◆ Task prompt: Scan the entries below, and for each line that includes the word "computer", make a copy.

Extracted records:
[Start of section]

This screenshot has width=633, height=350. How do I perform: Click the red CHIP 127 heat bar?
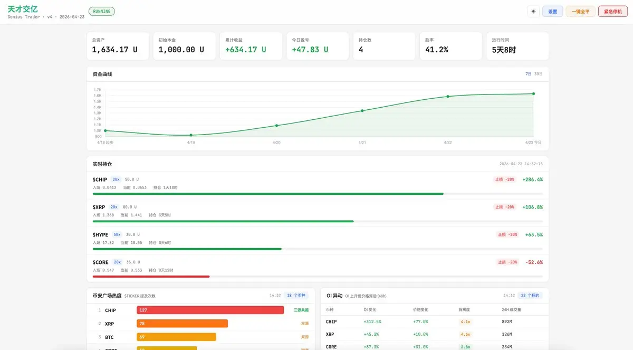210,310
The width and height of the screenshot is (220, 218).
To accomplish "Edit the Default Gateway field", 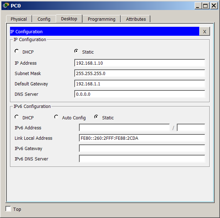I will point(140,84).
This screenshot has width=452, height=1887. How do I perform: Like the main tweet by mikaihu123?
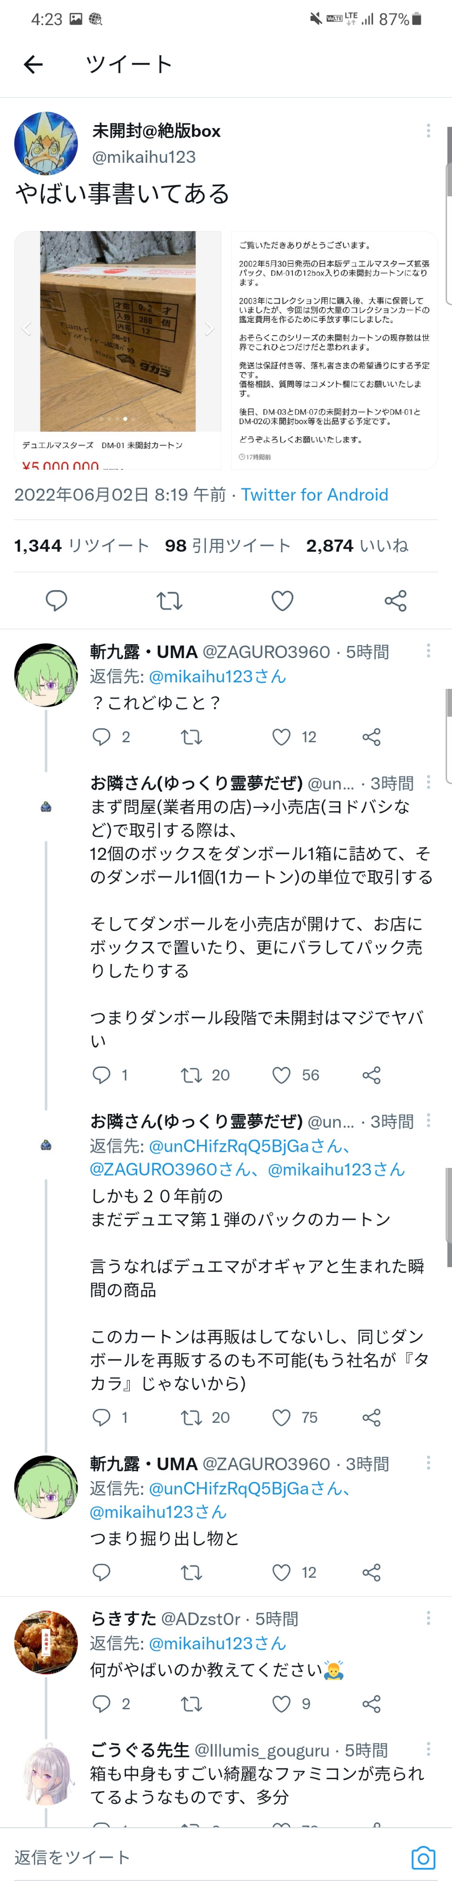tap(282, 601)
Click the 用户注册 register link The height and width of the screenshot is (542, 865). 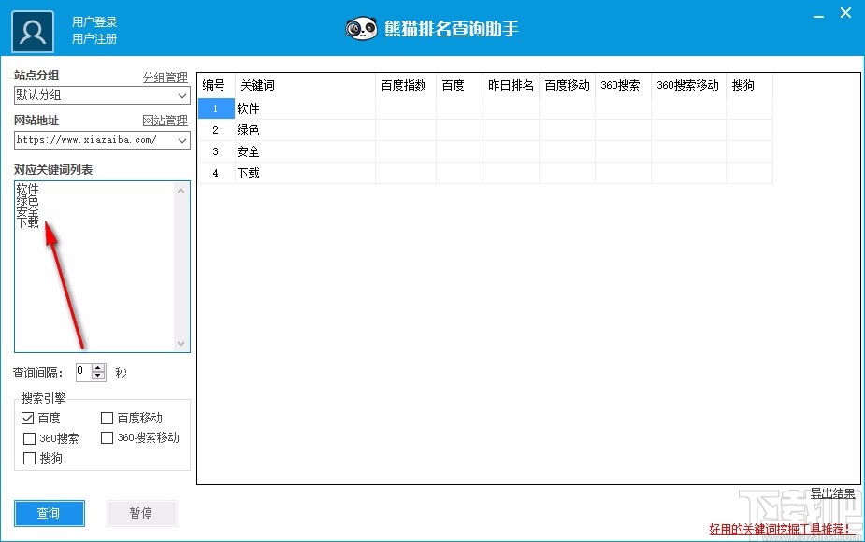(94, 38)
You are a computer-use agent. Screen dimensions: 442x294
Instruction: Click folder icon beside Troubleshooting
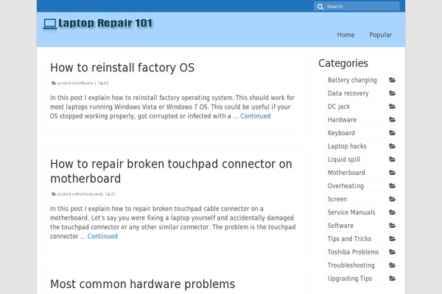tap(393, 265)

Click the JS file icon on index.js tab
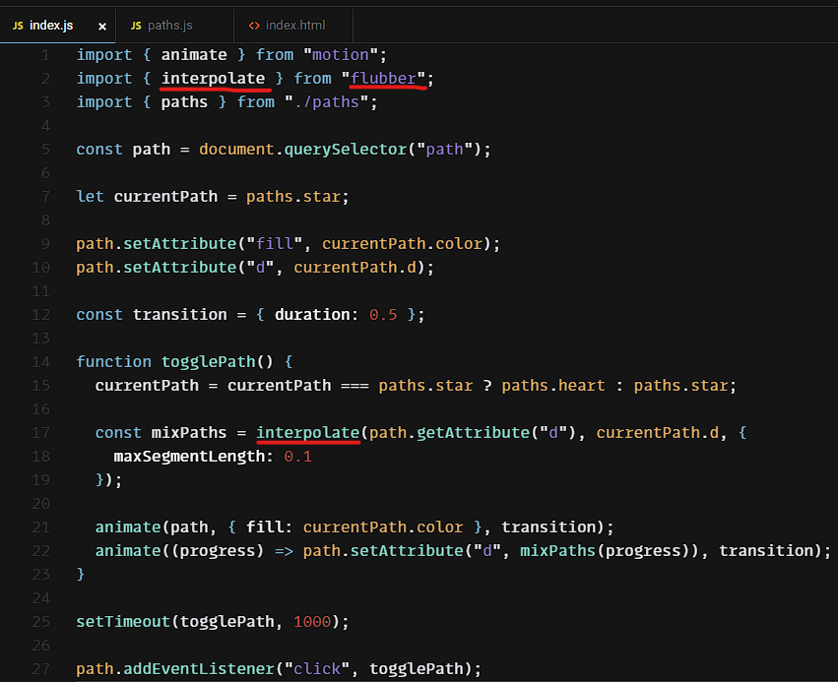(x=18, y=25)
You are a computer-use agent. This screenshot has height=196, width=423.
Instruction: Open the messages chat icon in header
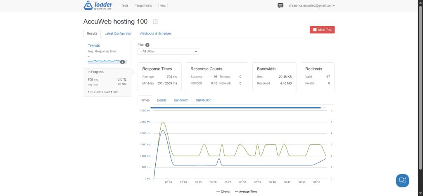[280, 6]
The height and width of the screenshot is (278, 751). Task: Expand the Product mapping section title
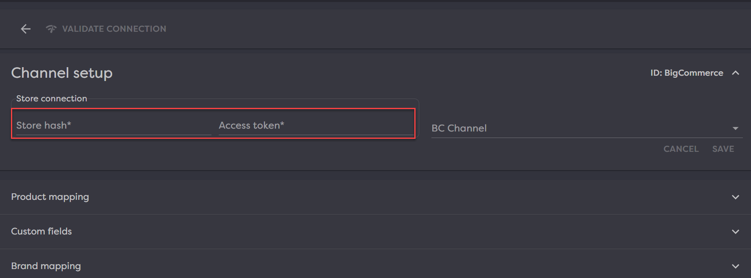click(x=50, y=197)
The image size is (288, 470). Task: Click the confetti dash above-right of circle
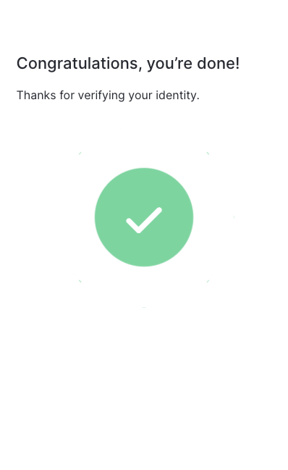(208, 154)
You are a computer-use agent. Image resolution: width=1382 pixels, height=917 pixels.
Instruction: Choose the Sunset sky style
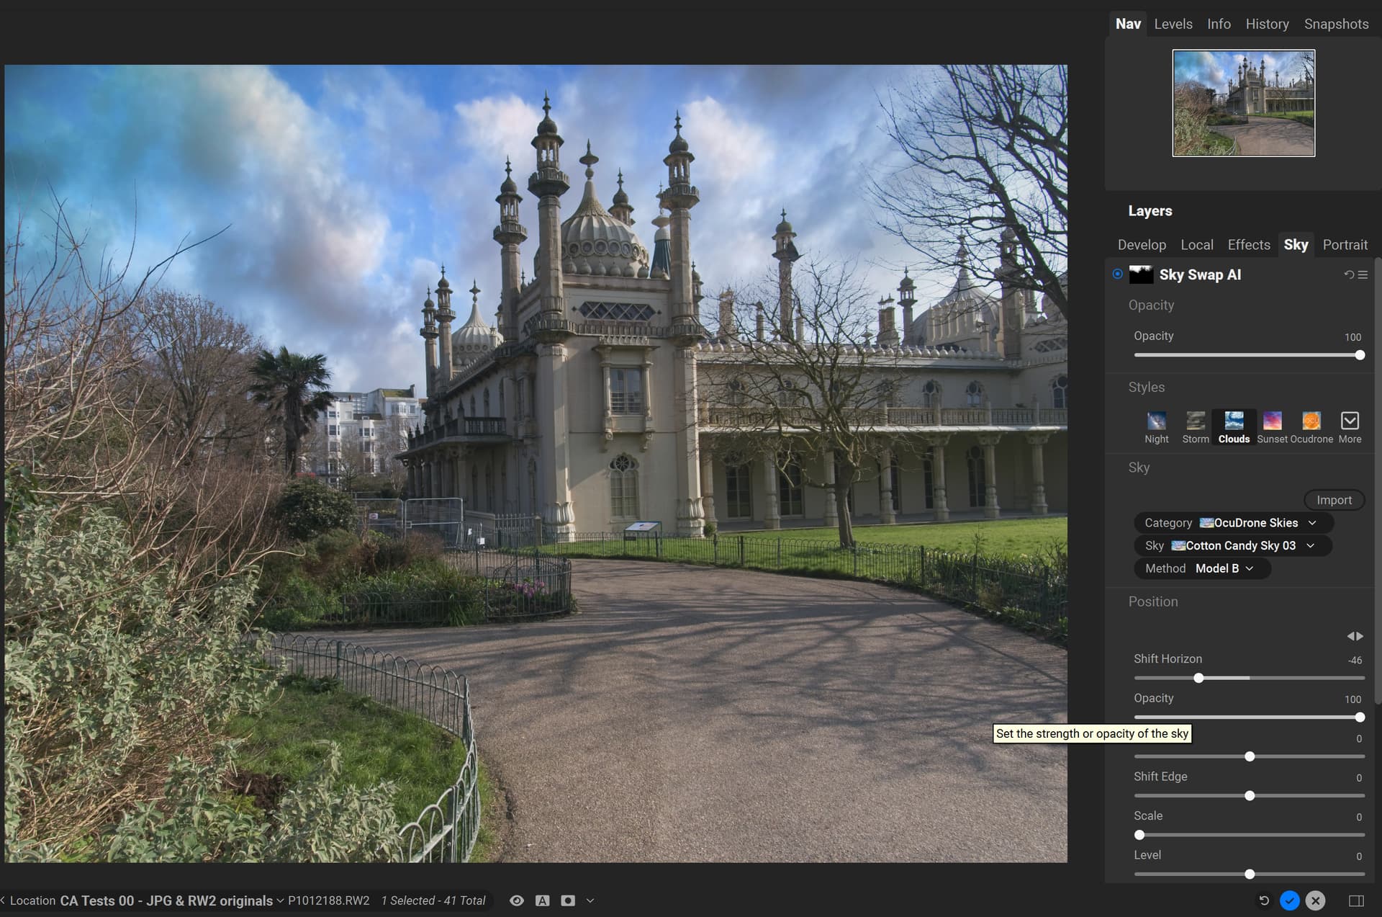pos(1272,421)
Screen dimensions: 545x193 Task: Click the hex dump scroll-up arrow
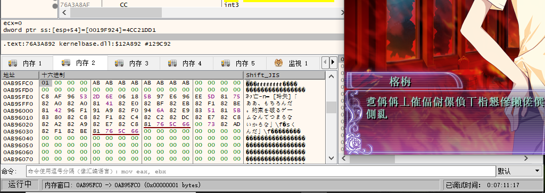pyautogui.click(x=331, y=77)
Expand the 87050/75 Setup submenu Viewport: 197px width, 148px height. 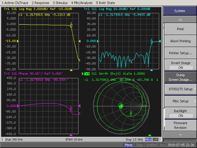[181, 89]
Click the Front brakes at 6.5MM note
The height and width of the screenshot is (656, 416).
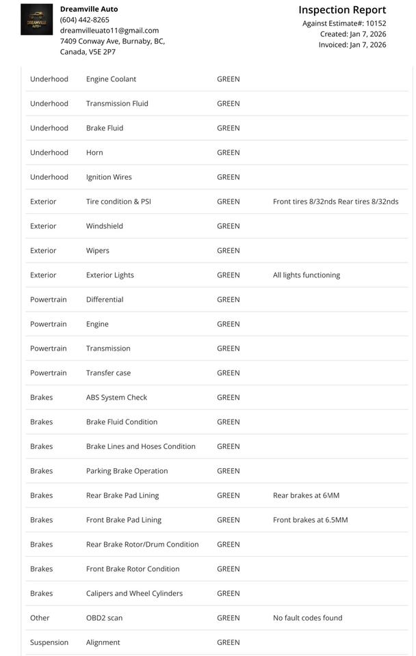310,520
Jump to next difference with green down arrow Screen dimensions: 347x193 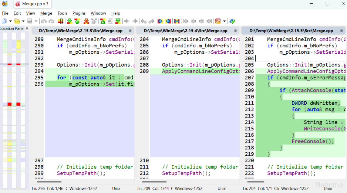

[End of section]

◆ Result of this exercise:
You are a computer-use agent. Screen dimensions: 442x294
You are a computer-use agent. This screenshot has height=196, width=423.
You are a computer-use agent. Image resolution: width=1382 pixels, height=917 pixels.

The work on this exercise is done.